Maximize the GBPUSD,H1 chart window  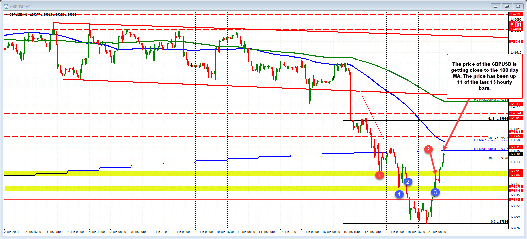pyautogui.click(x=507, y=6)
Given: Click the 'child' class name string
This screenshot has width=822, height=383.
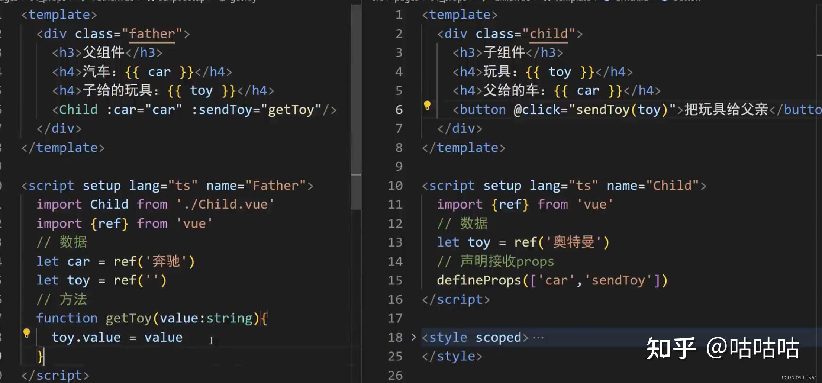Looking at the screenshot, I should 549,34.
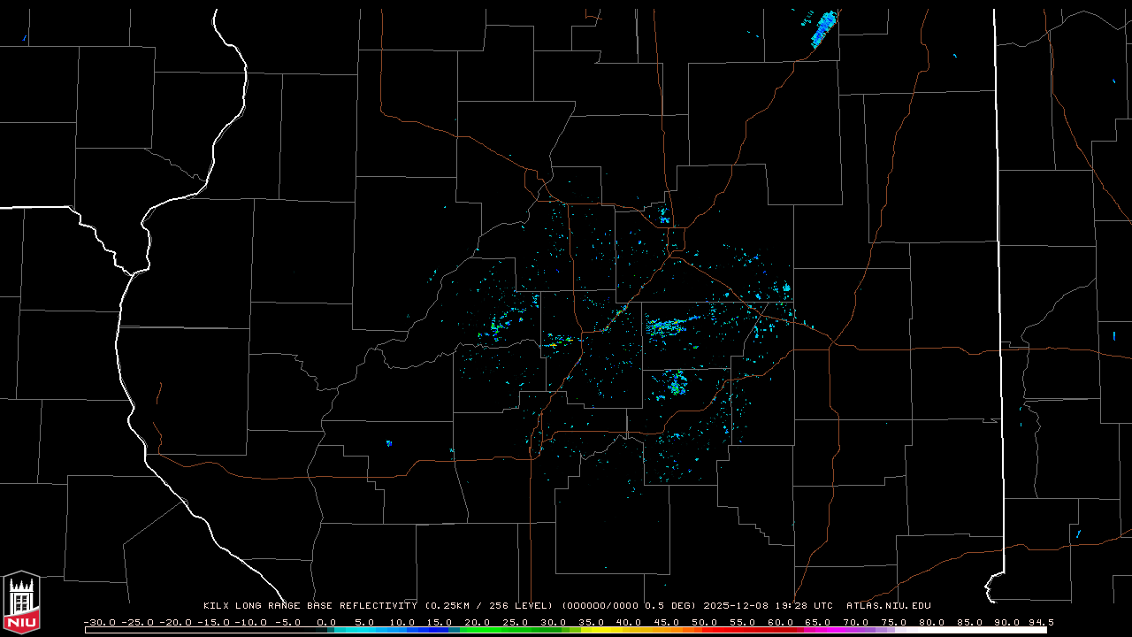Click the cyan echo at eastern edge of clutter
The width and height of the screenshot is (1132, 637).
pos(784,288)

## TASK BRIEF:
None of the pictures belong in the result. Print exactly the lines from the one containing "Given: Click the 'child' class name string" through the final line of the entries.

## RESULT OF THIS EXERCISE:
Given: Click the 'child' class name string
This screenshot has width=822, height=383.
Looking at the screenshot, I should 549,34.
Click the cyan echo at eastern edge of clutter
The width and height of the screenshot is (1132, 637).
pos(784,288)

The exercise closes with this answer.